Exercise data START
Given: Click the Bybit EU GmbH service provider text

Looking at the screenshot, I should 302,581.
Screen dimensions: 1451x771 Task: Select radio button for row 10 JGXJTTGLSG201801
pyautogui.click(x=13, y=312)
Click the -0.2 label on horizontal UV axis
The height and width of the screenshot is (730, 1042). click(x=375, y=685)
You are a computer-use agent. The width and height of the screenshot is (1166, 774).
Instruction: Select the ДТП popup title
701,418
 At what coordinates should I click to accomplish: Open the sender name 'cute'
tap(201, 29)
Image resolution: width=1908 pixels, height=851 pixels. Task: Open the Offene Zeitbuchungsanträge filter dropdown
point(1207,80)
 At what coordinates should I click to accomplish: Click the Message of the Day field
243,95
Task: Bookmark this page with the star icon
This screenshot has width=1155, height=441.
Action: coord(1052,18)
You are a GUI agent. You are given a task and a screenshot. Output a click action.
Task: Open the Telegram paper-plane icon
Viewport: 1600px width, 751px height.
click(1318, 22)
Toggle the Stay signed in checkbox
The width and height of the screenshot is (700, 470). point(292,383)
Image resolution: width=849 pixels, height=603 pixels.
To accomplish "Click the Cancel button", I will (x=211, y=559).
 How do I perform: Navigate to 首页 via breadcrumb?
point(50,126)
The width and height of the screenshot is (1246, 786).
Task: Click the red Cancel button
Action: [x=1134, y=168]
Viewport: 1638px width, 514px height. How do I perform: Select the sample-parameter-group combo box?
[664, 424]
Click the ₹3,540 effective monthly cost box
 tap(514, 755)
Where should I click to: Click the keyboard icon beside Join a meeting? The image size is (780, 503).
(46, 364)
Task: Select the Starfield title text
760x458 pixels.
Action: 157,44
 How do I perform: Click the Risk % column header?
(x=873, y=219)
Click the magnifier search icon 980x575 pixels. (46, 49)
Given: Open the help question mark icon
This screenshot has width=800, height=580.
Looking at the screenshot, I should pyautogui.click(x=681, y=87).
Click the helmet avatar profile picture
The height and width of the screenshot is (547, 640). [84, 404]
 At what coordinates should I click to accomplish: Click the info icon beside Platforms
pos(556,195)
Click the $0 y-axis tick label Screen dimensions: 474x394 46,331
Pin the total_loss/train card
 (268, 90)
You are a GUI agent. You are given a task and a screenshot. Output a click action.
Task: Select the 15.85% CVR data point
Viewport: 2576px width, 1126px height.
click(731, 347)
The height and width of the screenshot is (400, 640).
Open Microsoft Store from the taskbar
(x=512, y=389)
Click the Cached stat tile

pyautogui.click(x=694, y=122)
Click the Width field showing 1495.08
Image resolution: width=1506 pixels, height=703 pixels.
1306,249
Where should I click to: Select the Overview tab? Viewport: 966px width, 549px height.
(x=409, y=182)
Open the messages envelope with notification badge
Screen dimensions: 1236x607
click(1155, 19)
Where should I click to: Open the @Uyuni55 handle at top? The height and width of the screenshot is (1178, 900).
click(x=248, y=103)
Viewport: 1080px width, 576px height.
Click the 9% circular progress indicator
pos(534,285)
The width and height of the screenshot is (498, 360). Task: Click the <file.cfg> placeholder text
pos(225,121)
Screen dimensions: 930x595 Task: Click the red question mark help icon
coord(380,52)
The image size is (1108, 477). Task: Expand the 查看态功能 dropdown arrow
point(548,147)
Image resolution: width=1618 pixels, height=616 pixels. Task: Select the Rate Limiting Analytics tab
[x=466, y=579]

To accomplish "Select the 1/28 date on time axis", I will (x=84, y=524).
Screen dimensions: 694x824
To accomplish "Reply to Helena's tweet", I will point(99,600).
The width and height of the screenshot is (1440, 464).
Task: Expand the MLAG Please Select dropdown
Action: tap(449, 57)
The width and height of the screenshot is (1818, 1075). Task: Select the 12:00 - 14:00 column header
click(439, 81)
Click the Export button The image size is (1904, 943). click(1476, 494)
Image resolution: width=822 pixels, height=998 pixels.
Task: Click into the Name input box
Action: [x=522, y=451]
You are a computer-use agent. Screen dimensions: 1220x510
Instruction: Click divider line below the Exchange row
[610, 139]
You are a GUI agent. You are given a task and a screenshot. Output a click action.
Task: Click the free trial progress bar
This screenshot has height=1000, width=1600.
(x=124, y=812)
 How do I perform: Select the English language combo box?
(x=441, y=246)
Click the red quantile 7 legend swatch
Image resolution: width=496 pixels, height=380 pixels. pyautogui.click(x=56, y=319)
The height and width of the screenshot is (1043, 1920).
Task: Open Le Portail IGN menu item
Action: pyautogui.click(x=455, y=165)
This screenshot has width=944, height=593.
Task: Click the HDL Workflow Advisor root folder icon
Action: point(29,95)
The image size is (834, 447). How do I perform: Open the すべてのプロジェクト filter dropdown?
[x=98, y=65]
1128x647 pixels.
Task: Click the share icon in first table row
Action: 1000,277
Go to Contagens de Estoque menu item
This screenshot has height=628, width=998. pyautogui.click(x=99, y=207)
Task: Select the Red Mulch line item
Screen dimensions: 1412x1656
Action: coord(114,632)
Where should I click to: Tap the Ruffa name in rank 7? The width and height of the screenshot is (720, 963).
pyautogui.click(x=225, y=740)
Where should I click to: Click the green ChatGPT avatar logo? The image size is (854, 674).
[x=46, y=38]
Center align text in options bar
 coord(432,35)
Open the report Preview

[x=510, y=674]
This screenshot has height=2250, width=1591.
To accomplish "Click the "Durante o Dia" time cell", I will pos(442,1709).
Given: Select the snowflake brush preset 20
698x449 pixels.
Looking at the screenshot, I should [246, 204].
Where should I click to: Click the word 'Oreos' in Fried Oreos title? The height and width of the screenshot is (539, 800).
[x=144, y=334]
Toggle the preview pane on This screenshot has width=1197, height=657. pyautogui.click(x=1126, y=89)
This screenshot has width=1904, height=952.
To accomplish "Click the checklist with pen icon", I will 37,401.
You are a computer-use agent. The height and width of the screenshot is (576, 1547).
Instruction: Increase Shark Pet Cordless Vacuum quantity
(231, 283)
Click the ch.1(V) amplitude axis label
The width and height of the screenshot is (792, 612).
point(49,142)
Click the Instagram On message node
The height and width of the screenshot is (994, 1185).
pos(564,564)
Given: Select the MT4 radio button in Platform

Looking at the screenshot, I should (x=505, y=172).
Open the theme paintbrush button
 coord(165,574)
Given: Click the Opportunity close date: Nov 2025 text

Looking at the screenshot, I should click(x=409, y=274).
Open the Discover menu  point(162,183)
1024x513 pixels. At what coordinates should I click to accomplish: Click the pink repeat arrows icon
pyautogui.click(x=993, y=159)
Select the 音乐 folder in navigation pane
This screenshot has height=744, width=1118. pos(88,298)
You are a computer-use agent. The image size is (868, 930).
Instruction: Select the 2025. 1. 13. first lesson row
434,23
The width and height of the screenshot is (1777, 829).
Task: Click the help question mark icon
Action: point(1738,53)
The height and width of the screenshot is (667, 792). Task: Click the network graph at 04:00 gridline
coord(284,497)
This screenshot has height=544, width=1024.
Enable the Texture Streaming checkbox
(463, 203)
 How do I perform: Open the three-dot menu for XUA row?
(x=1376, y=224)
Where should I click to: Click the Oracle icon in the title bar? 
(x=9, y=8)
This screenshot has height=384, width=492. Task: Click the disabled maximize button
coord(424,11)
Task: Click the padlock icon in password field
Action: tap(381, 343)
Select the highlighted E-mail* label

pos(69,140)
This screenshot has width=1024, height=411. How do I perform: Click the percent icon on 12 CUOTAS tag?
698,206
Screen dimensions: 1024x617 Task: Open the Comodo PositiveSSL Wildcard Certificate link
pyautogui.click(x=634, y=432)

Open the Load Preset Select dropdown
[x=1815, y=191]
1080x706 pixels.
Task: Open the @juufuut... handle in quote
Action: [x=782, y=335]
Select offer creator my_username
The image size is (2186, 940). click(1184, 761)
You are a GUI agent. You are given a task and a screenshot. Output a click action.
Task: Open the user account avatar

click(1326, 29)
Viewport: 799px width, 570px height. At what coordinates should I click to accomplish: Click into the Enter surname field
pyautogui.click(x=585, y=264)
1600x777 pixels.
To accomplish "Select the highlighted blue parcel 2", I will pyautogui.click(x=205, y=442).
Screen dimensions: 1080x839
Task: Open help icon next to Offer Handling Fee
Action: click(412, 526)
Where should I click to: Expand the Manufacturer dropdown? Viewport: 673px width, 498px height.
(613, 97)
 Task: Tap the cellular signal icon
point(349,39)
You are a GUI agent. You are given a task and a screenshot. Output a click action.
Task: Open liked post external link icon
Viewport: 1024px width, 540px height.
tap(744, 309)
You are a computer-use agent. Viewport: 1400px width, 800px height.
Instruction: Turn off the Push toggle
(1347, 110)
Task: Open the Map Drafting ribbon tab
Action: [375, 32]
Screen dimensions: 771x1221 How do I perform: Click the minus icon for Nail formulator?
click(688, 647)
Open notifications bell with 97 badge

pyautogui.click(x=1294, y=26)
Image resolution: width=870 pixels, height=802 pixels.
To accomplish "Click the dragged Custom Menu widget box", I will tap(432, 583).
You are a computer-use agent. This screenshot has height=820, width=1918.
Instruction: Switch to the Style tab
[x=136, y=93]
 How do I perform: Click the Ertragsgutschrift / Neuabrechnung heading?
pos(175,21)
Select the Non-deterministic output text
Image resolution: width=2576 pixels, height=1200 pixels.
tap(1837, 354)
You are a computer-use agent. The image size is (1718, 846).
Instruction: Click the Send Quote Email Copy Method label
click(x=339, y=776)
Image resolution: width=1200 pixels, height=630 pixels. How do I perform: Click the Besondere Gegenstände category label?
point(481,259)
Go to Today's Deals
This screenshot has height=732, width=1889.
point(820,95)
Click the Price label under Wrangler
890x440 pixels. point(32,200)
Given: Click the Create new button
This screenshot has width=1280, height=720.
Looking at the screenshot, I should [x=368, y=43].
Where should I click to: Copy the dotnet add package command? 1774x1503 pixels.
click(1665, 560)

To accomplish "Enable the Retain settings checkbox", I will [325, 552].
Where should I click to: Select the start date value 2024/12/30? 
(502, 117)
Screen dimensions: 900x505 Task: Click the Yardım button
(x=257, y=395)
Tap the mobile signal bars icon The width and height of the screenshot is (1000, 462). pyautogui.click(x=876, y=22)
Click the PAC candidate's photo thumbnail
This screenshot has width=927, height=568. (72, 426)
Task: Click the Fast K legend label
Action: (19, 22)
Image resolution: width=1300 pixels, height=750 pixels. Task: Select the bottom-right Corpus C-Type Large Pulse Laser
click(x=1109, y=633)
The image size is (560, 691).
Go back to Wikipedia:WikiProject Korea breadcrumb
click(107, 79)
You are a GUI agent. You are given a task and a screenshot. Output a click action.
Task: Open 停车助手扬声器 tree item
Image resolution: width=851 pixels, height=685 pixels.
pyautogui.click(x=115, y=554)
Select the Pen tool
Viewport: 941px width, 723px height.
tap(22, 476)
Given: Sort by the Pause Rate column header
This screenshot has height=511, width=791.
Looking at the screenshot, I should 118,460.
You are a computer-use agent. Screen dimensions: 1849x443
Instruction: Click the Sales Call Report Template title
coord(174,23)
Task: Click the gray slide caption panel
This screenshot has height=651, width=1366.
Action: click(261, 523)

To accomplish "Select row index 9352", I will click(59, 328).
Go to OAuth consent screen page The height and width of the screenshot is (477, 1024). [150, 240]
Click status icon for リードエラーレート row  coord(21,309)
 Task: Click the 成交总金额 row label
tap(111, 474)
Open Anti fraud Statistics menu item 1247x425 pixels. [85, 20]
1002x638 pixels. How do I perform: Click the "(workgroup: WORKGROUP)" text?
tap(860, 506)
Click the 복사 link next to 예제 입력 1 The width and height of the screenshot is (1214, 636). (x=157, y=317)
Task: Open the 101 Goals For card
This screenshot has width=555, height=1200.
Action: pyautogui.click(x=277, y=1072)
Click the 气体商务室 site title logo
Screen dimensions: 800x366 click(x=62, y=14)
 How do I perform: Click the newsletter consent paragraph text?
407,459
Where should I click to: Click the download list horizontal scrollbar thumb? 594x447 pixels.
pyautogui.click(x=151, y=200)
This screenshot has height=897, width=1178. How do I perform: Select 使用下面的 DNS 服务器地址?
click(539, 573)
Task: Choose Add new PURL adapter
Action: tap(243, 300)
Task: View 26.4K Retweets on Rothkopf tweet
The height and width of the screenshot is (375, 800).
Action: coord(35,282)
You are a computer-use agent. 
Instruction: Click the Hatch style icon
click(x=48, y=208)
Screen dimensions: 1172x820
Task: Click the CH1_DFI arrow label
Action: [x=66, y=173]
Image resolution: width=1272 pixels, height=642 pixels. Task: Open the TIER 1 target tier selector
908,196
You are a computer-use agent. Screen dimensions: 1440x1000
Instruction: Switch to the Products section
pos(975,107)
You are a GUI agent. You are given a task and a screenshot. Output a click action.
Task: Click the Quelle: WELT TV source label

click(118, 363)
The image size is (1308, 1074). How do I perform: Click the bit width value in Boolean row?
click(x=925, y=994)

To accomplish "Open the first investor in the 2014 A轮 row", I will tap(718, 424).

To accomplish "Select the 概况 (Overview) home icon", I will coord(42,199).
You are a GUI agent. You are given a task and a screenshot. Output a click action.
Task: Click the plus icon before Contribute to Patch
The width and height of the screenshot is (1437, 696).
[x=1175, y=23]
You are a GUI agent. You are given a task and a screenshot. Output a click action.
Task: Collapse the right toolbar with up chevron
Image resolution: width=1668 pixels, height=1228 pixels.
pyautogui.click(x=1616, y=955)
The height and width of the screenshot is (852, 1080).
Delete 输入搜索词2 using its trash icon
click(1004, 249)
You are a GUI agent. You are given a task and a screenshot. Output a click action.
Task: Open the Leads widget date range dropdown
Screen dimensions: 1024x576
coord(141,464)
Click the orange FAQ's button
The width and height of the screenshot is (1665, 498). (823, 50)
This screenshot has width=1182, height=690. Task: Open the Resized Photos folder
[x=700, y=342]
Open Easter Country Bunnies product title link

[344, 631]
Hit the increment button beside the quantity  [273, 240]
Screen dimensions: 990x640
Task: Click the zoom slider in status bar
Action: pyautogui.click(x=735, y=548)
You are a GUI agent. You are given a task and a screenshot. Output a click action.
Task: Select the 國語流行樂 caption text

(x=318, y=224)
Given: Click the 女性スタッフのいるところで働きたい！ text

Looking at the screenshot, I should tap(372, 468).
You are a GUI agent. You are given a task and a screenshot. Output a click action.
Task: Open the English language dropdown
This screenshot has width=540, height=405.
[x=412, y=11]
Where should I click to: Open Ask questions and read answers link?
Exercise data END
Task details: If a line in the records above holds the string "page", copy it.

Answer to the exercise:
Task: Bookmark this page with the star icon
Go to OAuth consent screen page The height and width of the screenshot is (477, 1024). [150, 240]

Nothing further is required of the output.